Uncertainties cannot be defined when all the sets of duplicates have the same concentrations. This is the case for magnesium, potassium and barium. This is due to the precision of the analytical results which have been rounded up to the nearest digit, and suggests that sampling does not add uncertainty larger than the precision of the analysis results. Maximal theoretical uncertainties can be assessed taking into consideration rounded numbers. With the initial analytical technique for alkalinity determination, the concentration uncertainty is ± 5 mg/l which is not accounted for in the calculation of uncertainty. Taking into account the maximal difference between two duplicates (9 mg/l), the uncertainty could be up to 9.5% (at 95% confidence level). In the same fashion, maximum uncertainty could be 25%, 16%, > 100% and 22% for arsenic (± 0.05 µg/l), barium (± 0.5 µg/l), potassium (± 0.5 mg/l) and magnesium concentrations (± 0.5 mg/l), respectively.

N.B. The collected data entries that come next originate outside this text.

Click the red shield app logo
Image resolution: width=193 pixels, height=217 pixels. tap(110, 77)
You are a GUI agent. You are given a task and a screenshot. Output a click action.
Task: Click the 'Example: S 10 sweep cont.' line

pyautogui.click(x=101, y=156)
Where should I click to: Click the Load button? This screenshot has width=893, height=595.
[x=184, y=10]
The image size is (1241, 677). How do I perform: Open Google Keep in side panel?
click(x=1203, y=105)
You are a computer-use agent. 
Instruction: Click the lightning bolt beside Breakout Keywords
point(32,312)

Uncertainties of δ2H and δ18O isotope ratios calculated using the ‘duplicate’ method are very similar to the reproducibility given by the laboratory (Table 4 in ESM). The calculated uncertainties combined analytical and sampling precision, whereas reproducibility only accounts for analytical precision. Results demonstrate that sampling does not add more uncertainty to the isotopic ratios than analysis. Reproducibility data are used as a proxy for uncertainties of δ2H and δ18O isotope ratios.

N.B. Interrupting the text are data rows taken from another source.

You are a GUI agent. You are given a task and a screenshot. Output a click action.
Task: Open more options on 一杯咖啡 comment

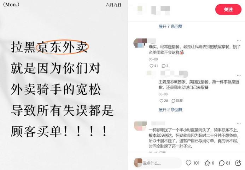click(239, 124)
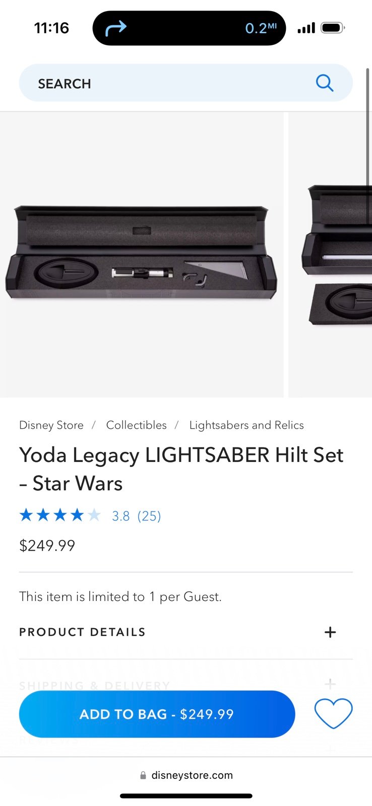The width and height of the screenshot is (372, 806).
Task: Tap the cellular signal bars icon
Action: click(306, 28)
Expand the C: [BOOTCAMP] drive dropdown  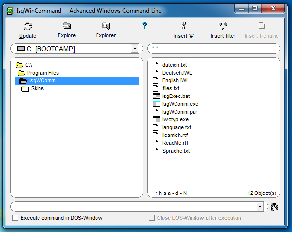coord(135,49)
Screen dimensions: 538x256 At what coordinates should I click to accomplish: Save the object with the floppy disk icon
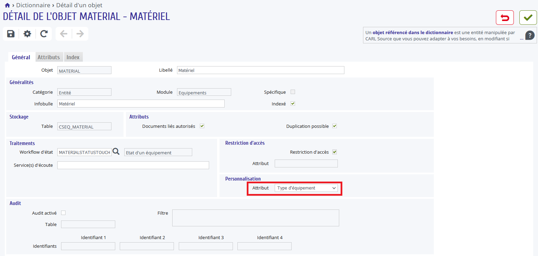pyautogui.click(x=11, y=33)
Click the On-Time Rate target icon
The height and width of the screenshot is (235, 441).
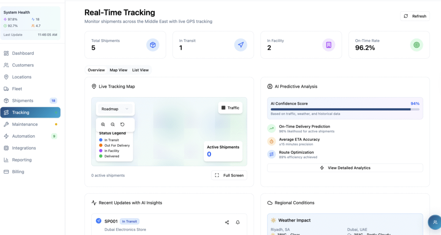(x=416, y=45)
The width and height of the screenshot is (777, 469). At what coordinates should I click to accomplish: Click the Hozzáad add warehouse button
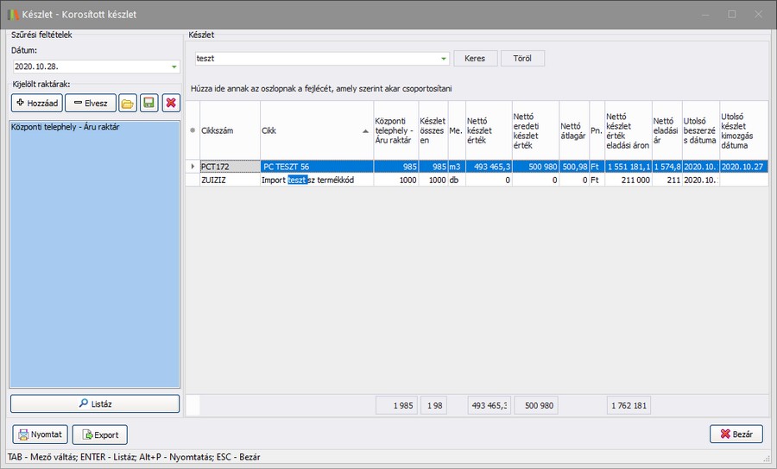36,104
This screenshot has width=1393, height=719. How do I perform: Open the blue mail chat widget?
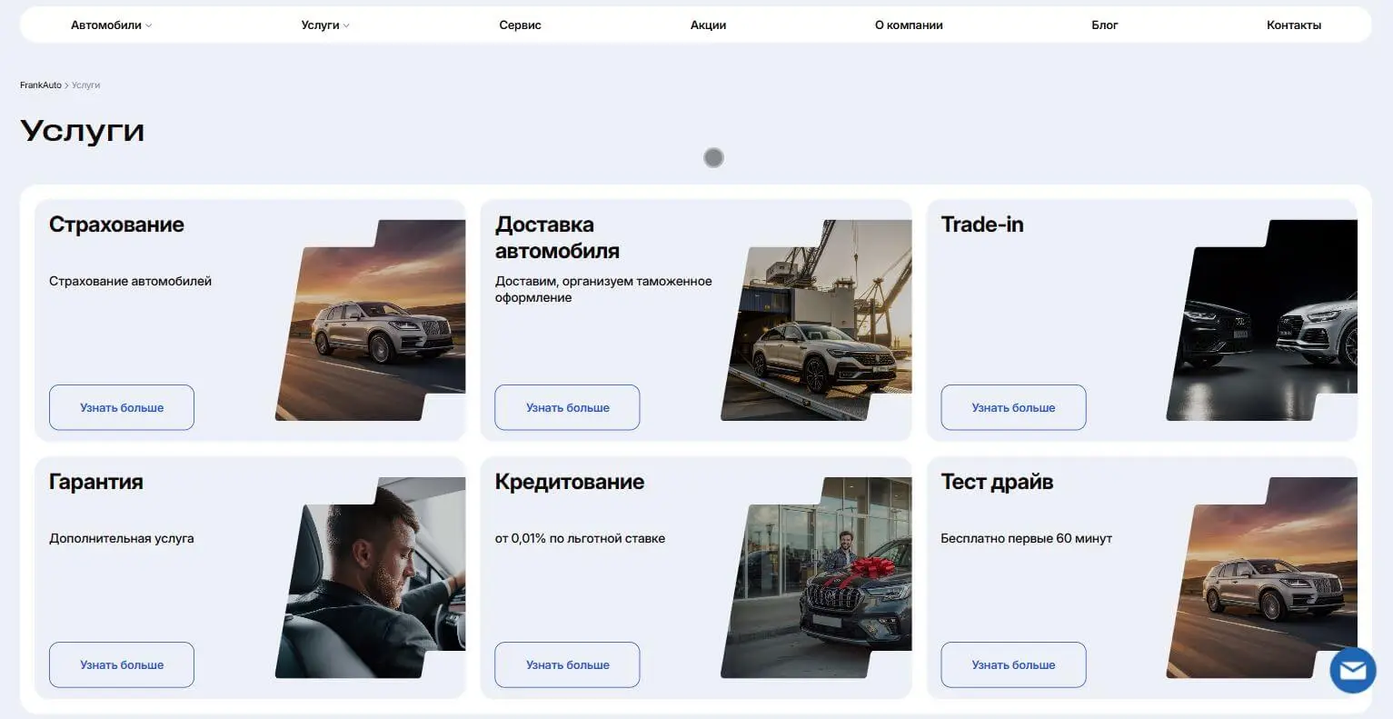pos(1352,671)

For the temperature and conductivity measurements, the precision is assumed to be 10 times the resolution. Therefore, precision and accuracy are the same: ± 0.1 °C and ± 1% of the reading for temperature and conductivity, respectively. Combined, the total uncertainty of temperature and conductivity is ± 0.14 °C and ± 1.4% of the reading, respectively (at 95% confidence level).

Chemical characterisation of the aquifer

All the data handling and processing have been extensively discussed in Gunning et al. (2017). Only the main results are presented in this section.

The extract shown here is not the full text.